In the entries below, swap every "screenshot" for "screen capture" and keep everything else the same. Leave the pictures out of your answer.

>>

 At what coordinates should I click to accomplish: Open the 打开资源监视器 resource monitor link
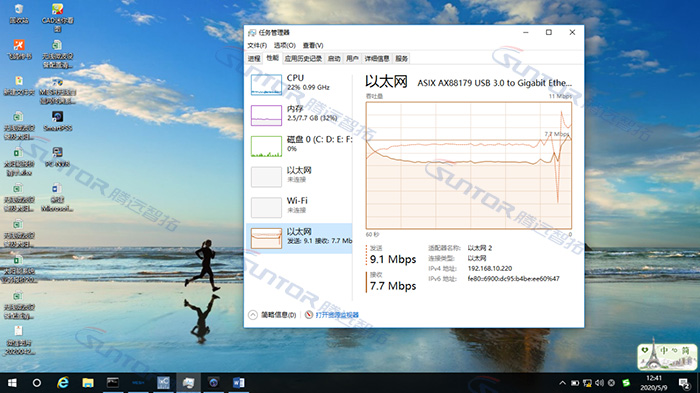[x=337, y=315]
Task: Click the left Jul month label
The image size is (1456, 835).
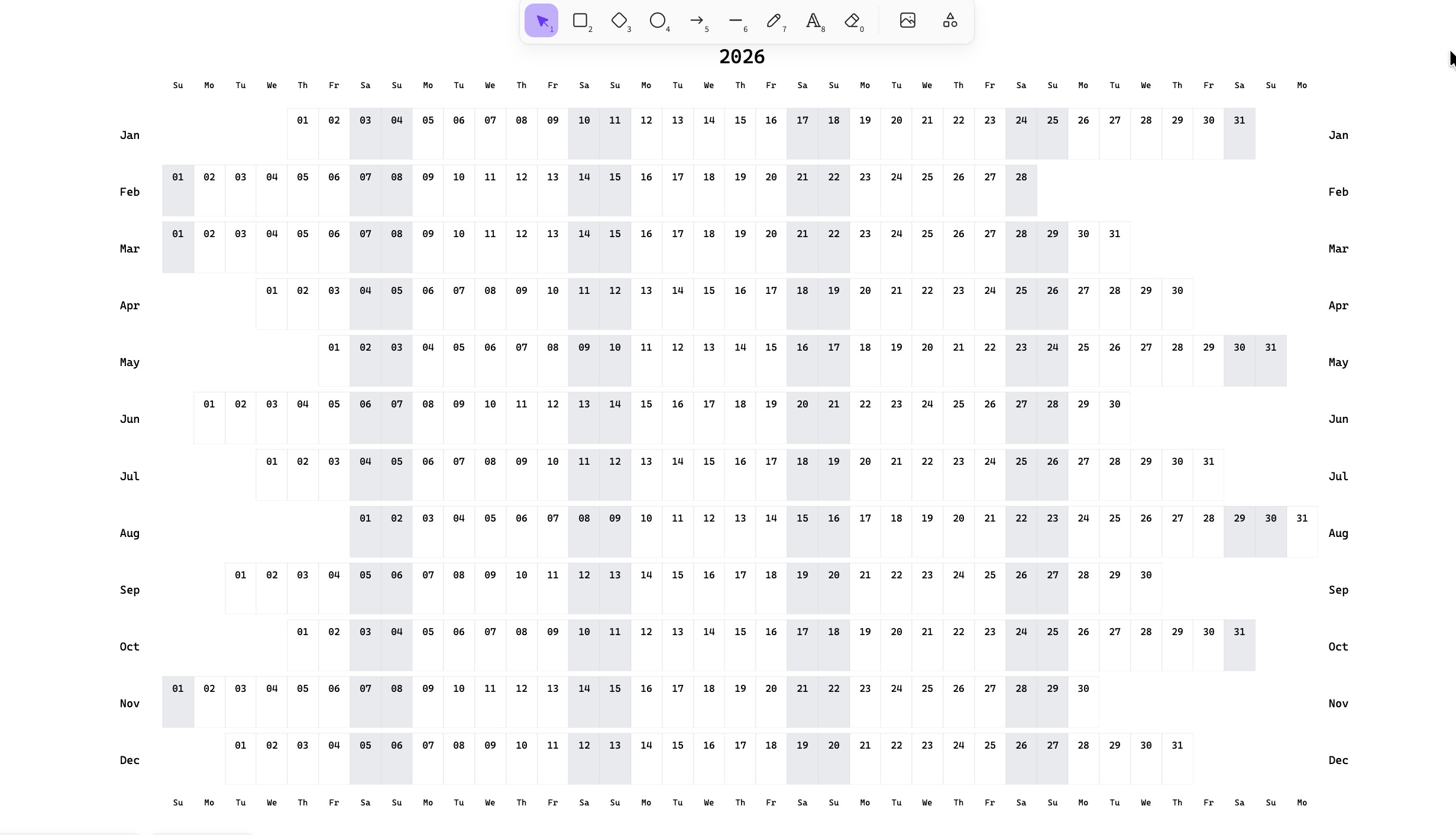Action: tap(130, 476)
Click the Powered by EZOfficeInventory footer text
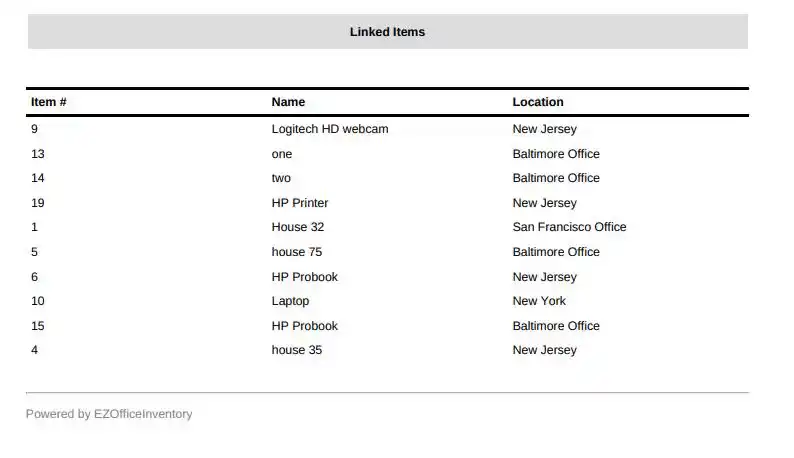 click(x=109, y=414)
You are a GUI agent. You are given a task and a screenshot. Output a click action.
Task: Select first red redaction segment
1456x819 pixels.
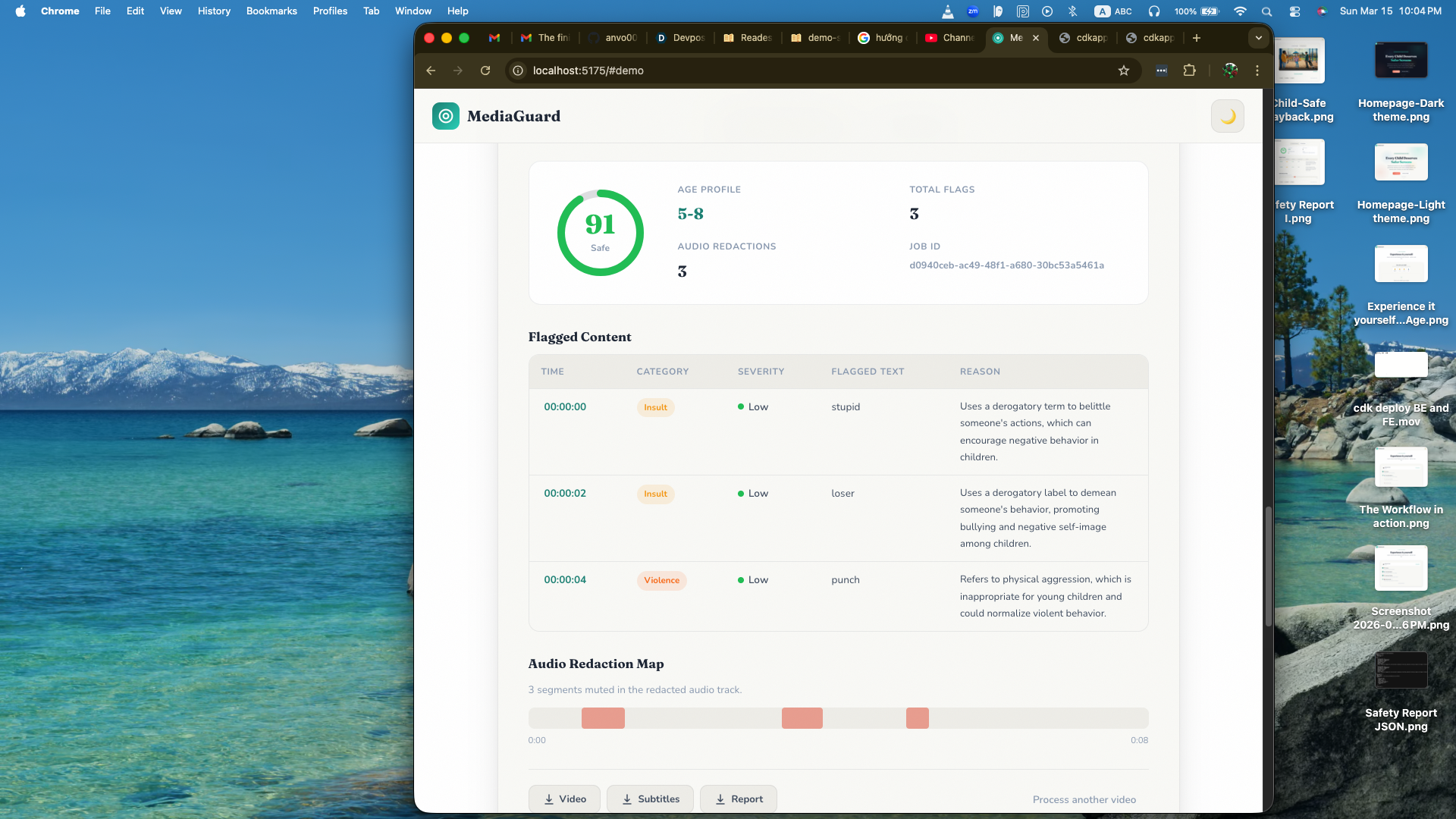click(603, 718)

<<

Problem solution -
 At what coordinates should I click to accomplish: Open the 打开资源监视器 resource monitor link
[x=337, y=315]
Task: Click the left Jul month label
The image size is (1456, 835).
Action: tap(130, 476)
Click the Powered by EZOfficeInventory footer text
 click(x=109, y=414)
You are a GUI agent. You are given a task and a screen capture. Output a click action.
Task: Select first red redaction segment
1456x819 pixels.
click(603, 718)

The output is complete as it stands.